Ibarat ibu yang baru melewati proses persalinan yang disertai pendarahan 
serius, MRP barulah bayi merah yang langsung menghadapi tantangan persoalan 
serius. MRP selayaknya mulai membenahi dirinya, termasuk dalam soal-soal 
manajemen, administrasi sampai pertanggungjawaban keuangan. 

Kalaupun proses dialog hendak dimulai, selayaknya perpaduan elemen perwakilan 
rakyat Papua asli (MRP) dengan perwakilan penduduk Papua (DPRP) dijadikan 
sebagai panitia bersama. 

Gabungan dua elemen perwakilan ini akan secara langsung membawakan aspirasi 
warga Papua asli dan non Papua. Prosesnya tidaklah mudah, karena bagaimanapun 
konsentrasi dalam pilkada yang akan digelar bulan depan menyita waktu. 

Bukan hanya elemen penyelenggara, melainkan juga peserta dari dialog itu. 
Pemerintah Indonesia selayaknya memberikan kemudahan bagi setiap warga Papua, 
baik yang ada di luar Papua, di dalam Papua atau di luar negeri, untuk 
menghadiri dialog itu. Pemerintah Indonesia harus mampu memberikan jaminan 
keamanan, apabila dialog itu dilakukan di tanah Papua. 

Kalaupun hendak dilakukan di luar negeri, persoalannya justru akan lebih rumit. 
Tantangan dari pemerintah pusat di Jakarta pasti datang.

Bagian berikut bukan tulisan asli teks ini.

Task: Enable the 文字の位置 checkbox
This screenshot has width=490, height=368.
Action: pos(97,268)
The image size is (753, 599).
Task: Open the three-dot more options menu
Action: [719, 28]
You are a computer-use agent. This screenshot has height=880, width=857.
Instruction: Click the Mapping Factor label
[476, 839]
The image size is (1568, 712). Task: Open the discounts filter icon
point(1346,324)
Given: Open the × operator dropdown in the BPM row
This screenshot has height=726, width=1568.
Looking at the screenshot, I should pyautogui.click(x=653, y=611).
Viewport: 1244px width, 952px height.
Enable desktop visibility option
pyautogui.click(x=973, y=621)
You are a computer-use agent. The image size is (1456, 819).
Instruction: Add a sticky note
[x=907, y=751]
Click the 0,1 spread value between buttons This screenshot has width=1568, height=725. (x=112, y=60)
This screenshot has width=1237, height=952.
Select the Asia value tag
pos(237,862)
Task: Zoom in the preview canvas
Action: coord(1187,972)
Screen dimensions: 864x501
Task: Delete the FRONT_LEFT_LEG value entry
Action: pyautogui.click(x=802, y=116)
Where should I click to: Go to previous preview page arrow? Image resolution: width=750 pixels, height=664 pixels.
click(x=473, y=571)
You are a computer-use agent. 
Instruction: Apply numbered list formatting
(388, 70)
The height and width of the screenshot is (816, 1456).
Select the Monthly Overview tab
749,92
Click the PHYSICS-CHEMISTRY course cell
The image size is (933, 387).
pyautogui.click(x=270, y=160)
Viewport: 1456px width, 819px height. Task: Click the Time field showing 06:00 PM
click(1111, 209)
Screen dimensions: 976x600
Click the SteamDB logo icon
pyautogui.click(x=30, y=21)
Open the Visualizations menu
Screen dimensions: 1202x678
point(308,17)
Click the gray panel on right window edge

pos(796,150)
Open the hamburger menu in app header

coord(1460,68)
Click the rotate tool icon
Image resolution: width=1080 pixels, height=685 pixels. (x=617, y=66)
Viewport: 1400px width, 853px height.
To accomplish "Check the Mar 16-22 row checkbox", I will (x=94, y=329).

Bagaimanapun, bagi 
pemerintah Indonesia, persoalan Papua adalah masalah dalam negeri, sehingga 
tidak ada dasarnya menyelenggarakan pertemuan khusus yang sensitif itu di luar 
negeri. 

Sebelum sampai kepada tahapan dialog itu, tentunya persoalan delegasi daerah 
akan muncul. Bagaimana metode pemilihannya? Apakah akan digelar semacam 
konvensi untuk mendapatkan peserta dialog? Ataukah cukup diwakili oleh 
kepala-kepala suku atau dibagi berdasarkan populasi? 

Organisasi DAP memang sudah cukup berakar di Papua, tetapi mengambil anggota 
delegasi berdasarkan tingkatan kepengurusan DAP sama saja dengan sidang-sidang 
DAP lainnya yang sudah bisa diprediksi hasil-hasilnya, yang antara lain 
pengulangan kembali atas pengembalian status otonomi khusus. 


Politik atau Ekonomi? 

Persoalan politik menjadi hal yang terus muncul di Papua, terutama politik di 
lapisan elite-elite Papua sendiri. Momentumnya sudah tepat. Namun, kelaparan di 
Yahukimo menyingkapkan betapa persoalan Papua tidak semata-mata politik, tetapi 
- terutama - ekonomi. Ketersingkiranlah yang menyebabkan orang asli Papua 
menyampaikan pelbagai tuntutan politik. Kematianlah yang membuat orang-orang 
Papua berjuang demi perubahan nasib. 

Tetapi, bukan berarti soal ekonomi harus ditinggalkan. Jakarta mestinya melihat 
betapa yang paling dibutuhkan oleh masyarakat akar rumput Papua adalah 
perbaikan kondisi ekonomi, perumusan pola yang tepat dalam perdagangan, 
penyesuaian antara kebutuhan pangan dengan teknologi yang digunakan, pelatihan 
keterampilan hidup menghadapi perubahan yang datang dari luar, serta hal-hal 
lainnya. Papua harus disentuh dengan tangan-tangan terampil. 

Kalau perlu, Jakarta, terutama Departemen Sosial dan Kementerian Negara 
Pembangunan Daerah Tertinggal, membina sekelompok pekerja sosial yang bisa 
langsung melakukan transfer keterampilan khusus di daerah-daerah pedalaman. 

Pendekatan seperti ini sangat jarang dilakukan, padahal Indonesia memiliki 
lapisan usia produktif yang menjadi pengangguran terbuka di provinsi lain. 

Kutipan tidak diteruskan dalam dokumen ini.